The aws:athena/dataCatalog:DataCatalog resource, part of the Pulumi AWS provider, registers external data catalogs with Athena, enabling queries against Glue, Hive, or custom Lambda-backed metadata sources. This guide focuses on three capabilities: Glue catalog integration, external Hive metastore connectivity, and Lambda-based federated catalogs.
Data catalogs reference Lambda functions or existing Glue/Hive catalogs that must exist separately. The examples are intentionally small. Combine them with your own Lambda functions, IAM roles, and metadata sources.
Connect to AWS Glue Data Catalog
Teams using AWS Glue for ETL often need Athena to query tables managed by Glue’s centralized metadata store.
import * as pulumi from "@pulumi/pulumi";
import * as aws from "@pulumi/aws";
const example = new aws.athena.DataCatalog("example", {
name: "glue-data-catalog",
description: "Glue based Data Catalog",
type: "GLUE",
parameters: {
"catalog-id": "123456789012",
},
});
import pulumi
import pulumi_aws as aws
example = aws.athena.DataCatalog("example",
name="glue-data-catalog",
description="Glue based Data Catalog",
type="GLUE",
parameters={
"catalog-id": "123456789012",
})
package main
import (
"github.com/pulumi/pulumi-aws/sdk/v7/go/aws/athena"
"github.com/pulumi/pulumi/sdk/v3/go/pulumi"
)
func main() {
pulumi.Run(func(ctx *pulumi.Context) error {
_, err := athena.NewDataCatalog(ctx, "example", &athena.DataCatalogArgs{
Name: pulumi.String("glue-data-catalog"),
Description: pulumi.String("Glue based Data Catalog"),
Type: pulumi.String("GLUE"),
Parameters: pulumi.StringMap{
"catalog-id": pulumi.String("123456789012"),
},
})
if err != nil {
return err
}
return nil
})
}
using System.Collections.Generic;
using System.Linq;
using Pulumi;
using Aws = Pulumi.Aws;
return await Deployment.RunAsync(() =>
{
var example = new Aws.Athena.DataCatalog("example", new()
{
Name = "glue-data-catalog",
Description = "Glue based Data Catalog",
Type = "GLUE",
Parameters =
{
{ "catalog-id", "123456789012" },
},
});
});
package generated_program;
import com.pulumi.Context;
import com.pulumi.Pulumi;
import com.pulumi.core.Output;
import com.pulumi.aws.athena.DataCatalog;
import com.pulumi.aws.athena.DataCatalogArgs;
import java.util.List;
import java.util.ArrayList;
import java.util.Map;
import java.io.File;
import java.nio.file.Files;
import java.nio.file.Paths;
public class App {
public static void main(String[] args) {
Pulumi.run(App::stack);
}
public static void stack(Context ctx) {
var example = new DataCatalog("example", DataCatalogArgs.builder()

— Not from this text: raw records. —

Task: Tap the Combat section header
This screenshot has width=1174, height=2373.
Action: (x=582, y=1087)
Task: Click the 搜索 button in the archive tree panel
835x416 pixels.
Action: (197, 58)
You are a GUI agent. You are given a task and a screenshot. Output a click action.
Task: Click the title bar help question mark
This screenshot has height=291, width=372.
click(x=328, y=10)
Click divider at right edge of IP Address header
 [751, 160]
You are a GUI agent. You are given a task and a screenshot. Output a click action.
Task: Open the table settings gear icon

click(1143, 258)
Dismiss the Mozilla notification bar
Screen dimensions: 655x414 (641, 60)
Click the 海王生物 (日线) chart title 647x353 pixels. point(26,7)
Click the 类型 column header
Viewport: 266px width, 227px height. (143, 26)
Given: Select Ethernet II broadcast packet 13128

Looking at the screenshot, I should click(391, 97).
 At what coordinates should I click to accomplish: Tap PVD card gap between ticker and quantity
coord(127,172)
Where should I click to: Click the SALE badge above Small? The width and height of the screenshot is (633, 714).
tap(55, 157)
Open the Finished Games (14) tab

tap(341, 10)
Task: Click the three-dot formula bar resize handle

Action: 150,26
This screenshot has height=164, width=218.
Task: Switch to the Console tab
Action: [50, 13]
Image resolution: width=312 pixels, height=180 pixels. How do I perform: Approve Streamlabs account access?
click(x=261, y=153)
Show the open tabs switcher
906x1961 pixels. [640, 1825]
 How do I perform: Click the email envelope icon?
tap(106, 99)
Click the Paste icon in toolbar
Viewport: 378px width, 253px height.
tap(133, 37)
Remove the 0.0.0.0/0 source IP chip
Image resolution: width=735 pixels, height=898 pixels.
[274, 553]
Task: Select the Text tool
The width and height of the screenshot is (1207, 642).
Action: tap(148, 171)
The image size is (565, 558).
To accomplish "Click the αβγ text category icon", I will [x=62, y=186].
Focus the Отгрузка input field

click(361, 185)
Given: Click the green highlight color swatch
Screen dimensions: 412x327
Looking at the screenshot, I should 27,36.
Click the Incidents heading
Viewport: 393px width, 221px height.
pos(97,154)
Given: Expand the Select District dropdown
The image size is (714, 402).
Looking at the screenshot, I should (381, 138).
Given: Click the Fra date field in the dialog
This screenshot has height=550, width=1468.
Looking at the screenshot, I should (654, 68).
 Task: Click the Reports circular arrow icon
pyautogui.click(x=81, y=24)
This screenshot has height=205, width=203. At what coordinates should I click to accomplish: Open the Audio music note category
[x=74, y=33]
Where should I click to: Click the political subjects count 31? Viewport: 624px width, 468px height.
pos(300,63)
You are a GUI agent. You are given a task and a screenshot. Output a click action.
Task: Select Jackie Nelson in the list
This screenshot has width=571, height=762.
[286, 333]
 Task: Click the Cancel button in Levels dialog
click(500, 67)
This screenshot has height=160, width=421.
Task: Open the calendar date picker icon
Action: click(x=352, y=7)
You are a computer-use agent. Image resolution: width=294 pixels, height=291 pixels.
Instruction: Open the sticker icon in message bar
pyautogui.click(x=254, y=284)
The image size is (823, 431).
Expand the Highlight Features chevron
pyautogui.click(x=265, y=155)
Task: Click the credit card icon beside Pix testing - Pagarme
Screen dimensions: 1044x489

.name("glue-data-catalog")
.description("Glue based Data Catalog")
.type("GLUE")
.parameters(Map.of("catalog-id", "123456789012"))
.build());
}
}
resources:
example:
type: aws:athena:DataCatalog
properties:
name: glue-data-catalog
description: Glue based Data Catalog
type: GLUE
parameters:
catalog-id: '123456789012'
The type property set to “GLUE” tells Athena to use AWS Glue’s catalog service. The parameters object requires a catalog-id, which is your AWS account ID. Once registered, Athena queries can reference databases and tables from your Glue catalog.
Connect to external Hive metastore
Organizations migrating from on-premises Hadoop or running hybrid platforms often maintain Hive metastores outside AWS.
import * as pulumi from "@pulumi/pulumi";
import * as aws from "@pulumi/aws";
const example = new aws.athena.DataCatalog("example", {
name: "hive-data-catalog",
description: "Hive based Data Catalog",
type: "HIVE",
parameters: {
"metadata-function": "arn:aws:lambda:eu-central-1:123456789012:function:not-important-lambda-function",
},
});
import pulumi
import pulumi_aws as aws
example = aws.athena.DataCatalog("example",
name="hive-data-catalog",
description="Hive based Data Catalog",
type="HIVE",
parameters={
"metadata-function": "arn:aws:lambda:eu-central-1:123456789012:function:not-important-lambda-function",
})
package main
import (
"github.com/pulumi/pulumi-aws/sdk/v7/go/aws/athena"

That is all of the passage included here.